Aims/hypothesis: The mechanisms by which glucose regulates glucagon release are poorly understood. The present study aimed to clarify the direct effects of glucose on the glucagon-releasing alpha cells and those effects mediated by paracrine islet factors.
Materials and methods: Glucagon, insulin and somatostatin release were measured from incubated mouse pancreatic islets and the cytoplasmic Ca(2+) concentration ([Ca(2+)](i)) recorded in isolated mouse alpha cells.
Results: Glucose inhibited glucagon release with maximal effect at 7 mmol/l. Since this concentration corresponded to threshold stimulation of insulin secretion, it is unlikely that inhibition of glucagon secretion is mediated by beta cell factors. Although somatostatin secretion data seemed consistent with a role of this hormone in glucose-inhibited glucagon release, a somatostatin receptor type 2 antagonist stimulated glucagon release without diminishing the inhibitory effect of glucose. In islets exposed to tolbutamide plus 8 mmol/l K(+), glucose inhibited glucagon secretion without stimulating the release of insulin and somatostatin, indicating a direct inhibitory effect on the alpha cells that was independent of ATP-sensitive K(+) channels.
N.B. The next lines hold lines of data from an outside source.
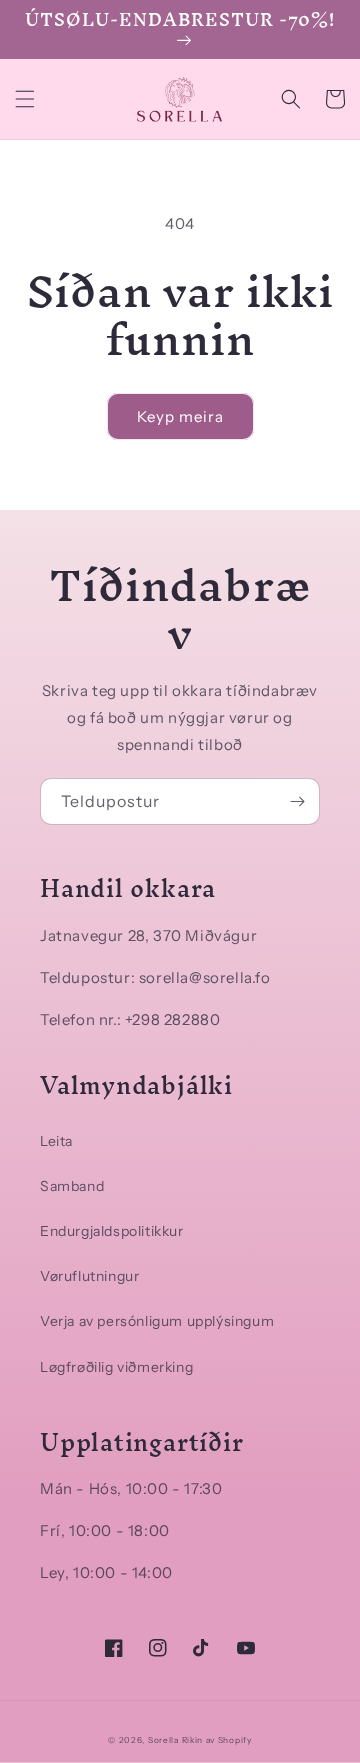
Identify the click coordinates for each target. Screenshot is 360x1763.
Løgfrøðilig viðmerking (116, 1367)
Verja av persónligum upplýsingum (157, 1321)
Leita (56, 1141)
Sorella (163, 1740)
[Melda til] (297, 801)
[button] (25, 99)
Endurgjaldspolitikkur (112, 1231)
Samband (72, 1186)
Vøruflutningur (89, 1276)
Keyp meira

Glucose lowered [Ca(2+)](i) of individual alpha cells independently of somatostatin and beta cell factors (insulin, Zn(2+) and gamma-aminobutyric acid). Glucose suppression of glucagon release was prevented by inhibitors of the sarco(endo)plasmic reticulum Ca(2+)-ATPase, which abolished the [Ca(2+)](i)-lowering effect of glucose on isolated alpha cells.
Conclusions/interpretation: Beta cell factors or somatostatin do not seem to mediate glucose inhibition of glucagon secretion. We instead propose that glucose has a direct inhibitory effect on mouse alpha cells by suppressing a depolarising Ca(2+) store-operated current.